[Opening Available records section]

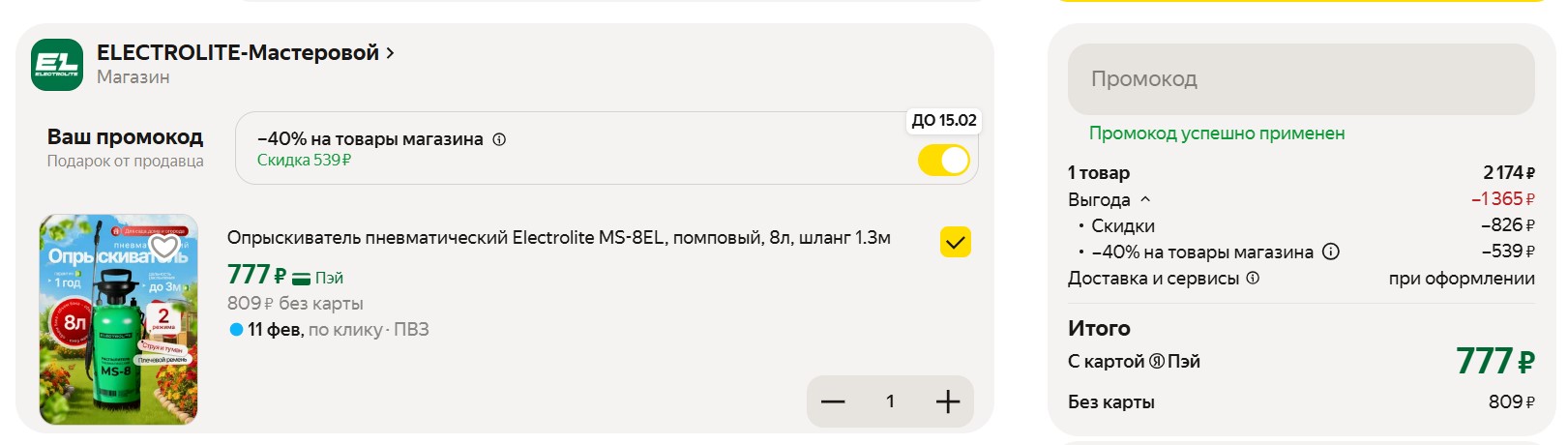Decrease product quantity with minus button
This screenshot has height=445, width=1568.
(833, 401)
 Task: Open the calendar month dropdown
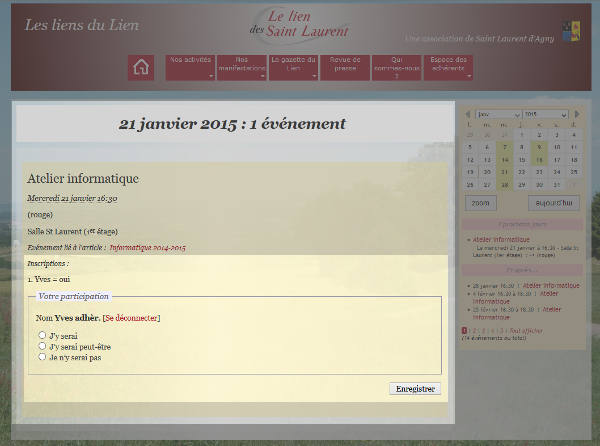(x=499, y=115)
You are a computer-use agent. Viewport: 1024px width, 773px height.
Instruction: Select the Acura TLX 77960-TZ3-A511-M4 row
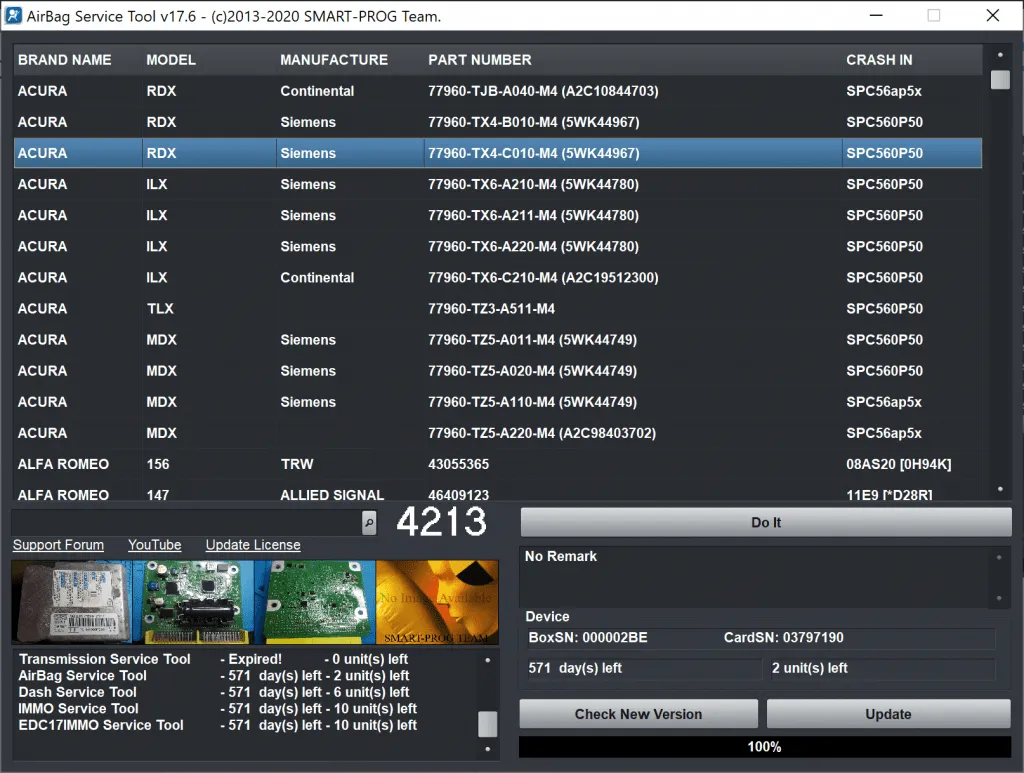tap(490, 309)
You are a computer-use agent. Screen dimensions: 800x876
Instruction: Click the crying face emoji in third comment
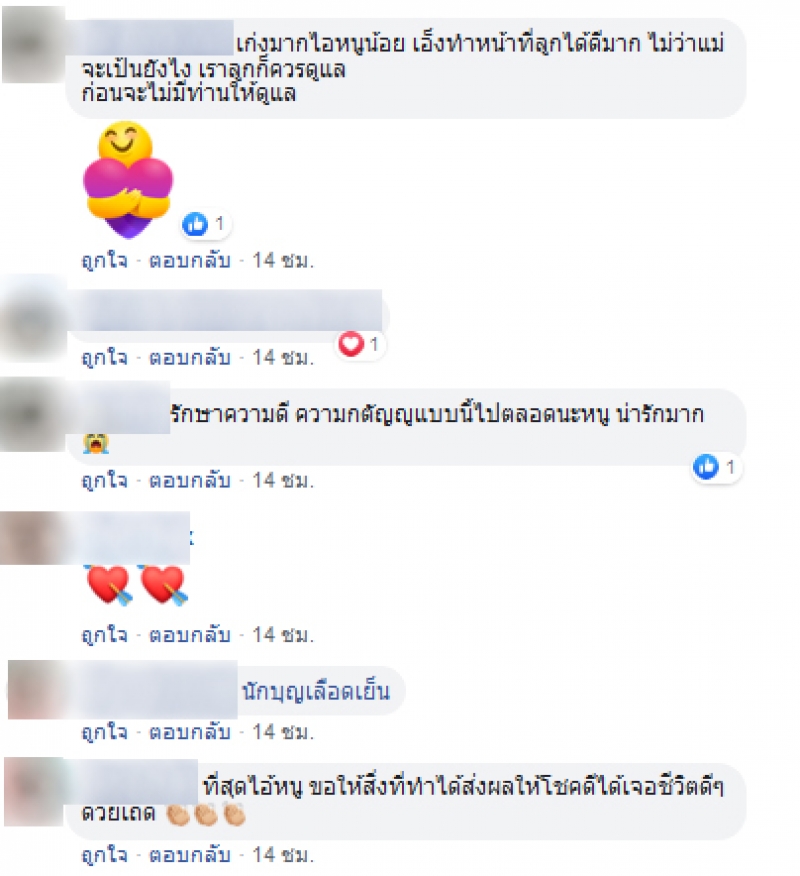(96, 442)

[Closing Available records section]
[Opening Available records section]

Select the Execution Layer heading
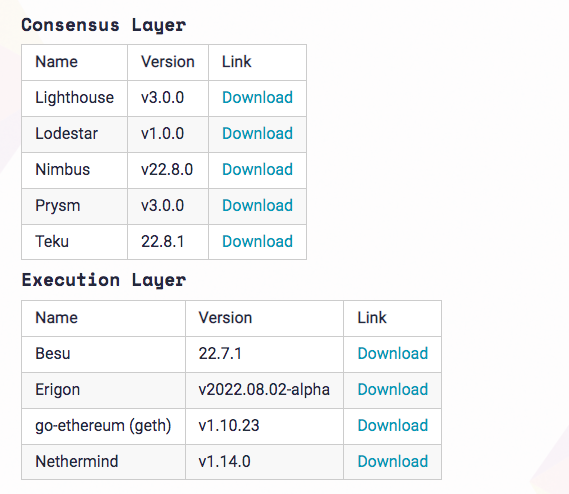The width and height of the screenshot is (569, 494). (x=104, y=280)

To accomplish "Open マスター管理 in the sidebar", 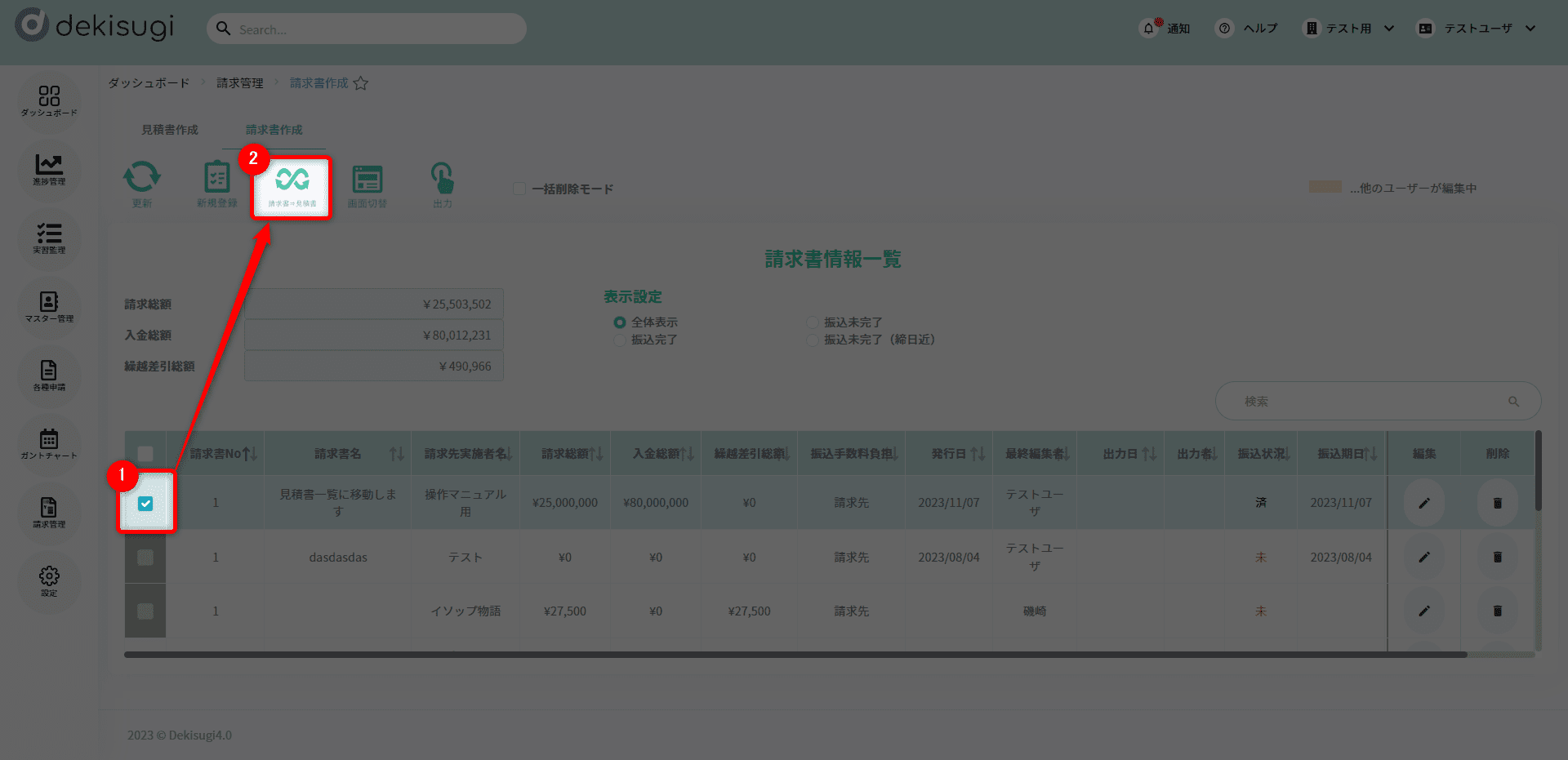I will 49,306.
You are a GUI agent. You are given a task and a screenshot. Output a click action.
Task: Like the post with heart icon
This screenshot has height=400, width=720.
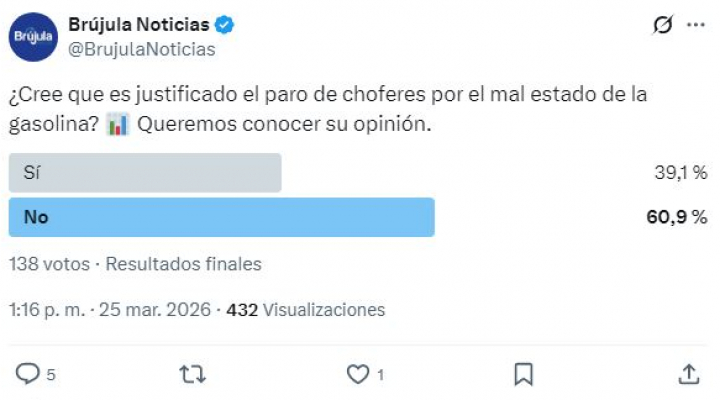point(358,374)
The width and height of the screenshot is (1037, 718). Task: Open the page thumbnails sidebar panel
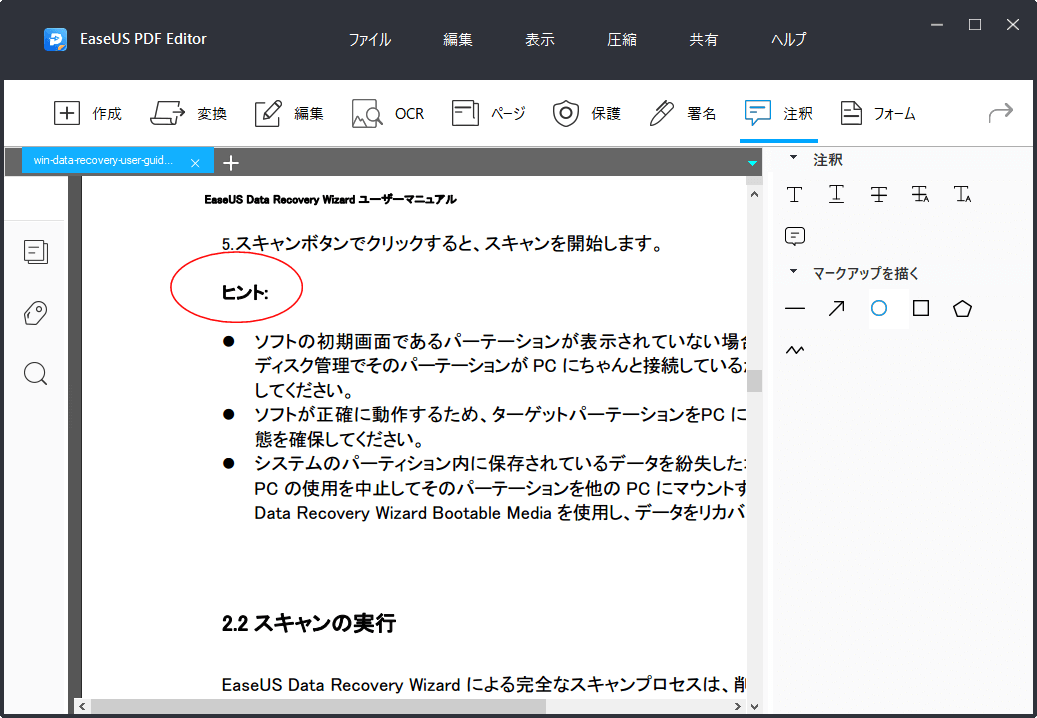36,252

[Closing Available records section]
[Opening Available records section]

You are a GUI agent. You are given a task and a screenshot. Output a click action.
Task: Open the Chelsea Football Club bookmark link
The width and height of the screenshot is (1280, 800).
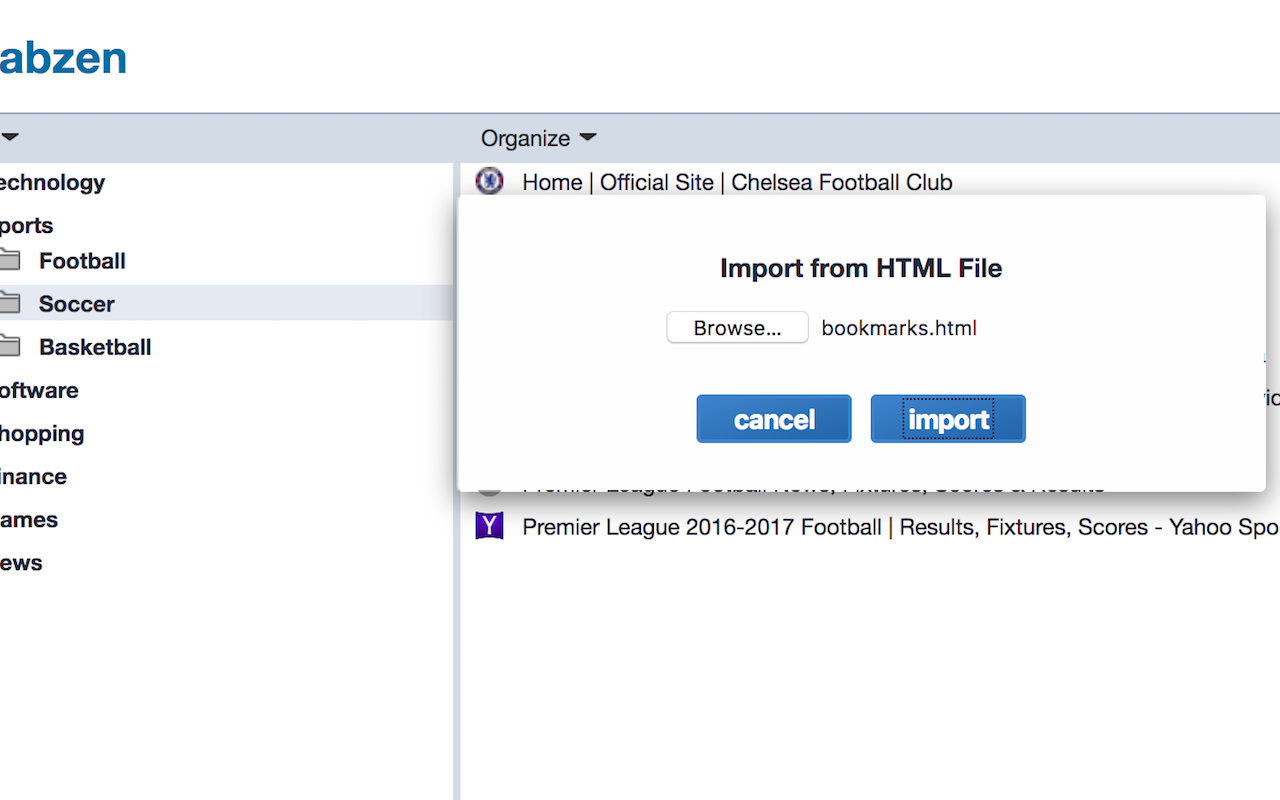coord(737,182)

[Closing Available records section]

» Required action
If a line in the material above contains the word "computer", copy it.

» Your response
You are a computer-use agent. Viewport: 1024px width, 773px height.
You are a computer-use agent. Screen dimensions: 800x876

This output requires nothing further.